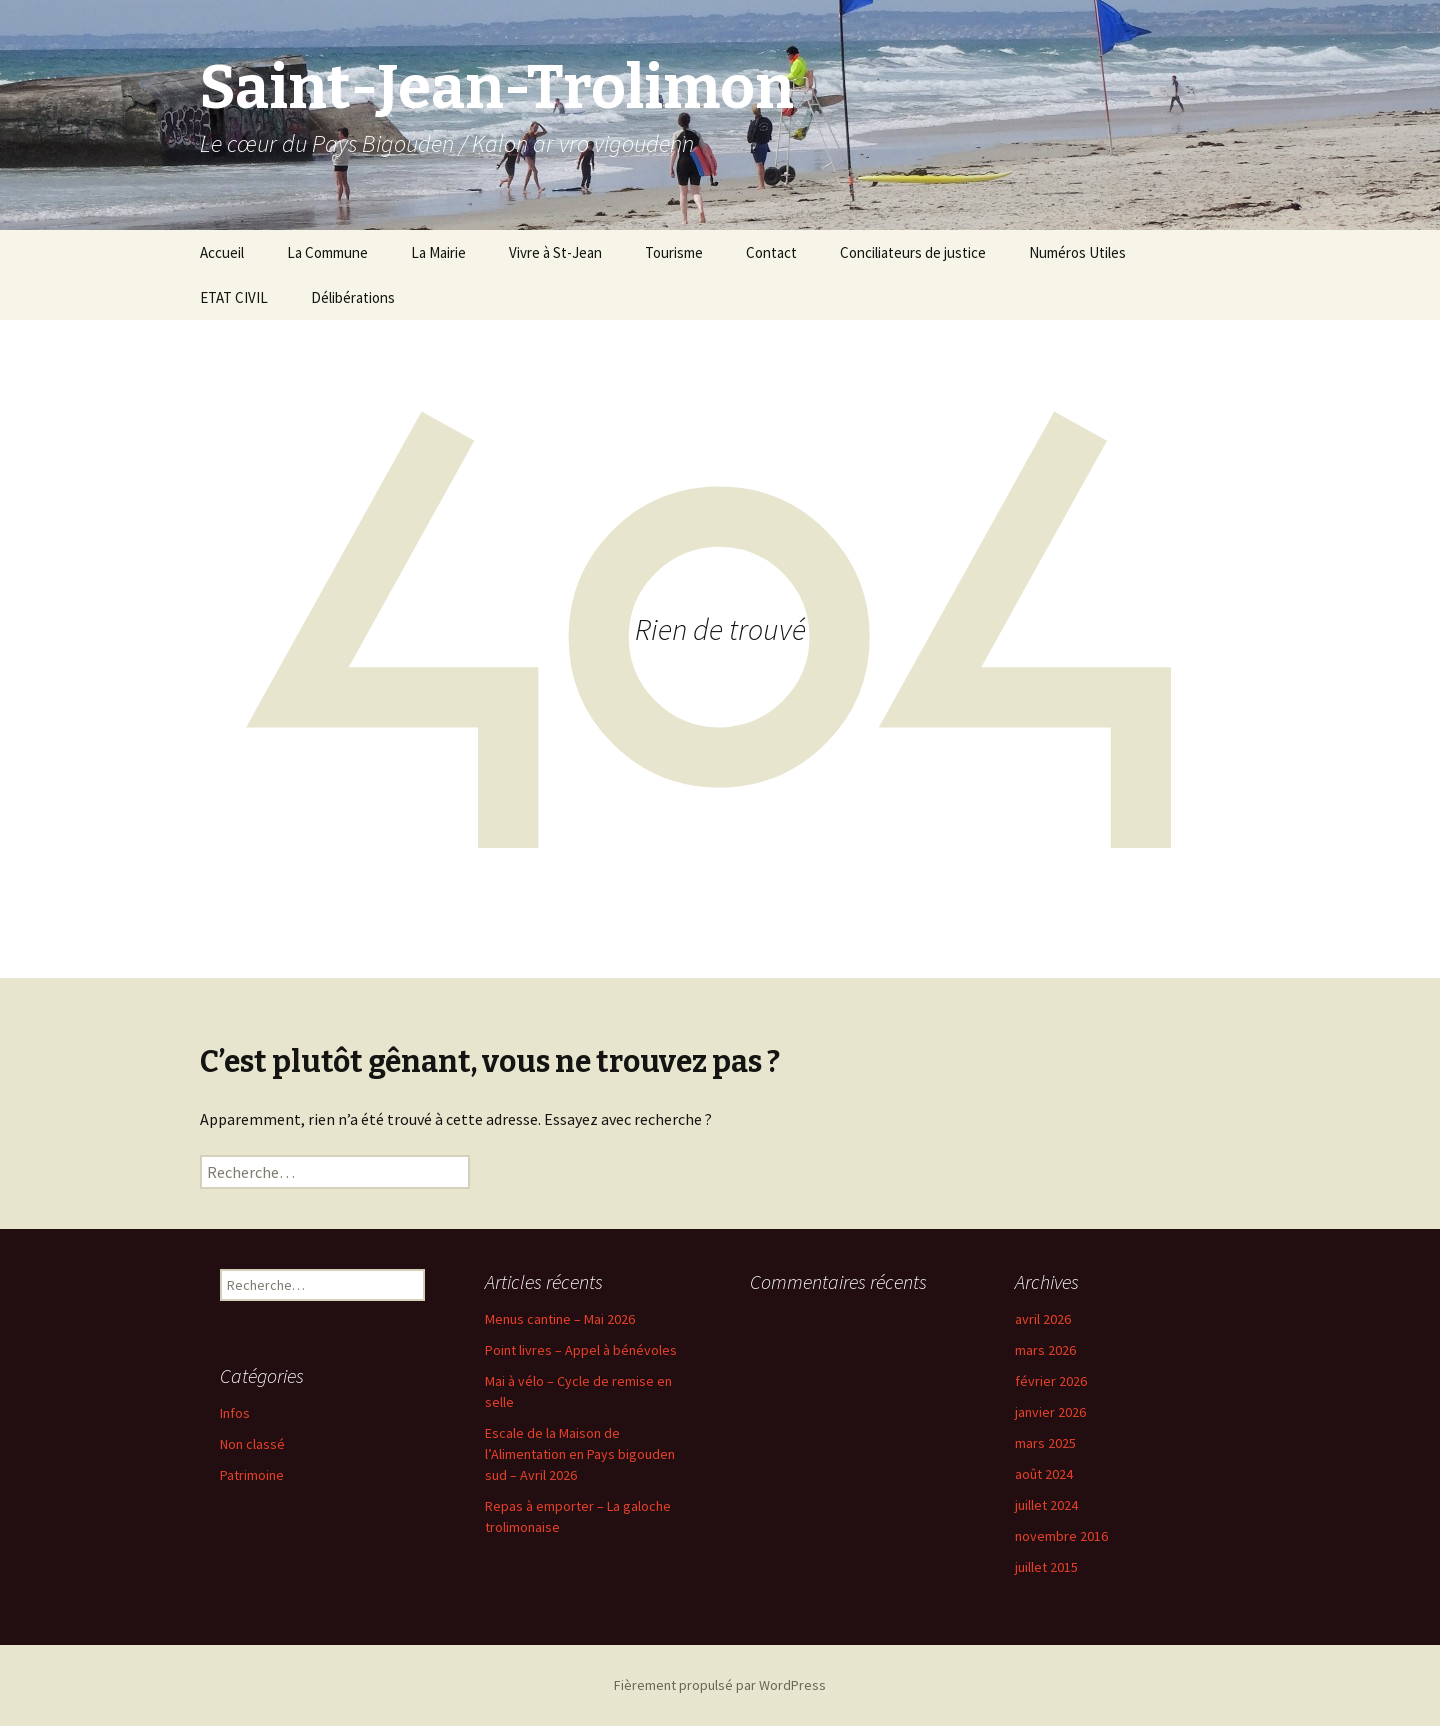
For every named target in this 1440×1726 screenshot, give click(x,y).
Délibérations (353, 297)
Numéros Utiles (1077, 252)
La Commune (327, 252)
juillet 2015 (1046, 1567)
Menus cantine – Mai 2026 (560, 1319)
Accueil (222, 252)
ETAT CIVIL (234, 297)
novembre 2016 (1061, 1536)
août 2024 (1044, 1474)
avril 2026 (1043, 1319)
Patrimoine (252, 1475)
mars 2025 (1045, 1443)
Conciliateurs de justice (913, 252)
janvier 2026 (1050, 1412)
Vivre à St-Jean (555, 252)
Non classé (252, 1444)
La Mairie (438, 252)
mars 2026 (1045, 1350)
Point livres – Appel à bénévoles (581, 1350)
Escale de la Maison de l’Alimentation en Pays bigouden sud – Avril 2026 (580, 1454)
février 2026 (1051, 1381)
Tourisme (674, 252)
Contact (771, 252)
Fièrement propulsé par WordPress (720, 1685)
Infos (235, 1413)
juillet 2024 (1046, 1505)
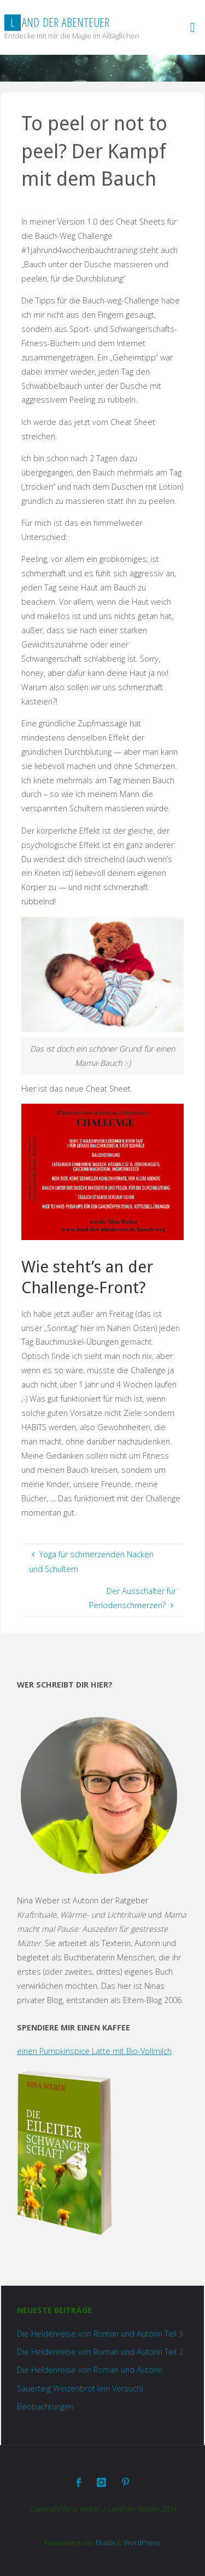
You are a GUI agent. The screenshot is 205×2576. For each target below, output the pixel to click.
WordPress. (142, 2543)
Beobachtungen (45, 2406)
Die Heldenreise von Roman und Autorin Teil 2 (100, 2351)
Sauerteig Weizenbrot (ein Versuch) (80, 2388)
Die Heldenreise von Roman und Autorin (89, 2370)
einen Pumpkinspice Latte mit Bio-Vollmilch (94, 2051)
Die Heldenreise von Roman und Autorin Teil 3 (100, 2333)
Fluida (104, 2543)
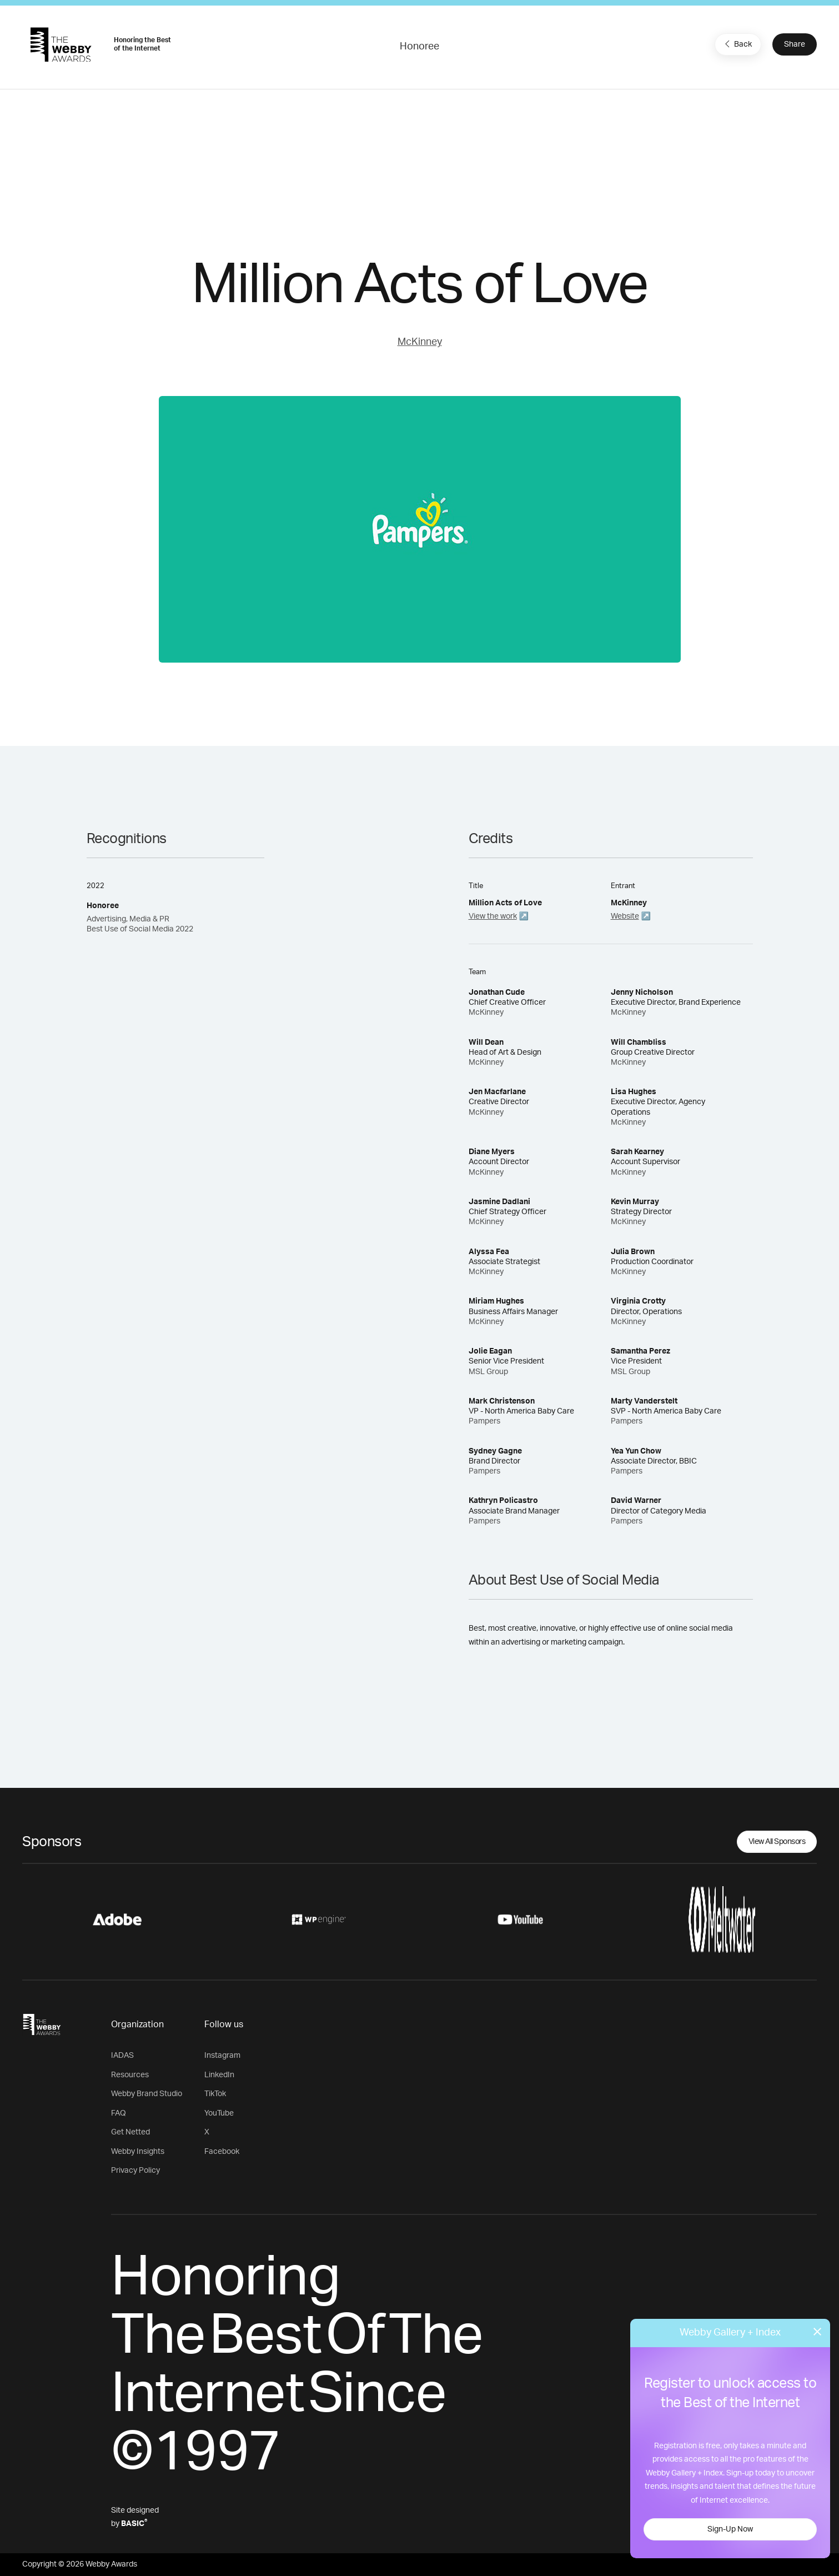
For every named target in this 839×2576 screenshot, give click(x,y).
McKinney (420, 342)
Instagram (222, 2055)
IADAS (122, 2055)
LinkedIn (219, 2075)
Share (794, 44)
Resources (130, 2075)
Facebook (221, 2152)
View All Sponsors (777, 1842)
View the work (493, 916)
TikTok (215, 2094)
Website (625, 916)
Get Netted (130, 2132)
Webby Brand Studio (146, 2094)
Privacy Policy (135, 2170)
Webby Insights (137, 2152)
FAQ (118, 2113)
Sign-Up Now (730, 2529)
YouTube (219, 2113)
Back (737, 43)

=====

Could you write out the listing above again, changing each "screenshot" to "screen capture" and keeping everything else as it is? Leave out the pictures.

For every named target in this 1440×1726 screen capture, give click(x,y).
Délibérations (353, 297)
Numéros Utiles (1077, 252)
La Commune (327, 252)
juillet 2015 (1046, 1567)
Menus cantine – Mai 2026 (560, 1319)
Accueil (222, 252)
ETAT CIVIL (234, 297)
novembre 2016 (1061, 1536)
août 2024 (1044, 1474)
avril 2026 (1043, 1319)
Patrimoine (252, 1475)
mars 2025 (1045, 1443)
Conciliateurs de justice (913, 252)
janvier 2026 (1050, 1412)
Vivre à St-Jean (555, 252)
Non classé (252, 1444)
La Mairie (438, 252)
mars 2026 (1045, 1350)
Point livres – Appel à bénévoles (581, 1350)
Escale de la Maison de l’Alimentation en Pays bigouden sud – Avril 2026 (580, 1454)
février 2026 (1051, 1381)
Tourisme (674, 252)
Contact (771, 252)
Fièrement propulsé par WordPress (720, 1685)
Infos (235, 1413)
juillet 2024 (1046, 1505)
You are a GUI agent. The screen capture is 205×2576. For each target below, output the pixel to click.
WordPress. (142, 2543)
Beobachtungen (45, 2406)
Die Heldenreise von Roman und Autorin Teil 2 (100, 2351)
Sauerteig Weizenbrot (ein Versuch) (80, 2388)
Die Heldenreise von Roman und Autorin (89, 2370)
einen Pumpkinspice Latte mit Bio-Vollmilch (94, 2051)
Die Heldenreise von Roman und Autorin Teil 3 (100, 2333)
Fluida (104, 2543)
For every named target in this 839×2576 screen capture, give click(x,y).
McKinney (420, 342)
Instagram (222, 2055)
IADAS (122, 2055)
LinkedIn (219, 2075)
Share (794, 44)
Resources (130, 2075)
Facebook (221, 2152)
View All Sponsors (777, 1842)
View the work (493, 916)
TikTok (215, 2094)
Website (625, 916)
Get Netted (130, 2132)
Webby Brand Studio (146, 2094)
Privacy Policy (135, 2170)
Webby Insights (137, 2152)
FAQ (118, 2113)
Sign-Up Now (730, 2529)
YouTube (219, 2113)
Back (737, 43)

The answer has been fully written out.